• _DOCUMENT SECTION_:
* * *
# CDT questions



## snowgirl (Mar 25, 2011)

Hi-

I have 2 does, one is due to kid on 4/10.  The breeder I bought them from last fall suggested I give them the CDT vaccine this spring.  She thought Mina should have her CDT a month before kidding.  My questions are: should I wait until after she kids, or can she still get it with 2 weeks to go?  At what age should the babies get their CDT shots?  Can I get the CDT vaccine @ TSC, or do I order it from Hoeggers or Caprine Supply?  Thanks!


----------



## elevan (Mar 25, 2011)

My vet told me that if you cannot give the dam her shot 1 month prior to kidding that the kids should get their first at 1 wk of age and the dam should be vaccinated at that time as well.  Booster for kids at 5 weeks.

If you can do the 1 month prior to kidding then the kids get their first shot at 4 weeks and their booster at 8 weeks.

You can get the vaccine at TSC or order it - your choice.

My vet sells a "lamb combo" which includes the CDT vaccine and BoSe in one shot.  It costs me 1.50 each dose and comes prefilled in a syringe w/needle.


----------



## snowgirl (Mar 26, 2011)

Thanks for all the info.  Will have to check with our vet to see if she offers those pre-filled syringes.


----------



## elevan (Mar 26, 2011)

snowgirl said:
			
		

> Thanks for all the info.  Will have to check with our vet to see if she offers those pre-filled syringes.


Makes it nice when you only need a few doses at a time.  And the added benefit of not having to give 2 different injections to get them the CDT and the BoSe


----------



## highs41 (May 4, 2011)

My name is Jennifer and I am just starting off with Goats.  I have a doe that is due anytime now.  She had never had a CDT shot so I gave her first one in March thinking she was due in April.  But she still has not had the baby.  Should I still wait to give both Mama and Baby their boosters after the birth or can I go ahead and give doe her second shot.  I do know for a fact that we have tetnus in the ground at our barns because we had to put down two baby goats that got it right after birth through navel cord a few years ago!  I don't ever want to have to do that again!  Any suggestions! It has been 7 weeks since mother had the CDT shot, will it still protect the baby and for how long if she does not deliver this week?  Not sure exactly on due date. She is close though!


----------



## elevan (May 4, 2011)

highs41 said:
			
		

> My name is Jennifer and I am just starting off with Goats.  I have a doe that is due anytime now.  She had never had a CDT shot so I gave her first one in March thinking she was due in April.  But she still has not had the baby.  Should I still wait to give both Mama and Baby their boosters after the birth or can I go ahead and give doe her second shot.  I do know for a fact that we have tetnus in the ground at our barns because we had to put down two baby goats that got it right after birth through navel cord a few years ago!  I don't ever want to have to do that again!  Any suggestions! It has been 7 weeks since mother had the CDT shot, will it still protect the baby and for how long if she does not deliver this week?  Not sure exactly on due date. She is close though!
* * *
• _EXTRACTED MATERIAL_:
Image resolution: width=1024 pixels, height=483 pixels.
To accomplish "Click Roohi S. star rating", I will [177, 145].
* * *
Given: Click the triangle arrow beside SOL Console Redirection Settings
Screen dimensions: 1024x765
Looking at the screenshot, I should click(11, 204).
* * *
• _CHECK YOUR UNDERSTANDING_:
- A) In the CDT vaccine thread, what does elevan pay for each dose of the "lamb combo" sold by the vet?
- B) Rewrite the paragraph of the CDT vaccine thread that begins "My vet told me that if you cannot give the dam" as a short list, keeping its main facts.
- C) Carry on the CDT vaccine thread from the point where it stops.

• _EXPECTED OUTPUTS_:
- A) 1.50 each dose.

- B)
- If the dam cannot get her shot 1 month before kidding, the kids get their first shot at 1 week of age.
- The dam is vaccinated at that same time.
- The kids get a booster at 5 weeks.

- C)
If it's been 3-4 weeks you definitely need to give mom her booster.

If she kids within 30 days then use the following schedule for the kids: 


> If you can do the 1 month prior to kidding then the kids get their first shot at 4 weeks and their booster at 8 weeks.


Regarding your tetnus situation...do you have horses with your goats?
The reason I ask is that horses naturally carry tetnus and it can be found in their poo.  You want to make sure you keep the baby and mom in a clean horse free kidding pen for 2 weeks or at least until the navel is healed if you have horses stabled and pastured with your goats.


*eta:  WELCOME TO BYH!*


----------



## Livinwright Farm (May 4, 2011)

elevan said:
			
		

> highs41 said:
> 
> 
> 
> ...







 
&


----------



## 20kidsonhill (May 5, 2011)

x2 everything Elevan said, and wanted to add that some people give a 3rd shot to the kids another 3 to 4 weeks after the 2nd shot, especially if the mom/doe did not have a vaccination 30 days prior to kidding.  

Highs41: In your situation I would most certainly add the extra booster shot to my treatment schedule.


----------



## highs41 (May 6, 2011)

Thanks! I will give Mom her booster!  I do not have any horses at this time and have not had any at this barn in about 5 yrs.  I do have a mini donkey but she is in a different pasture with the billy and a few nannies! You are so nice for the advice! I am still trying to figure the website out.  I was not sure at first how to post and to reply to your post! Hope this works


----------



## elevan (May 6, 2011)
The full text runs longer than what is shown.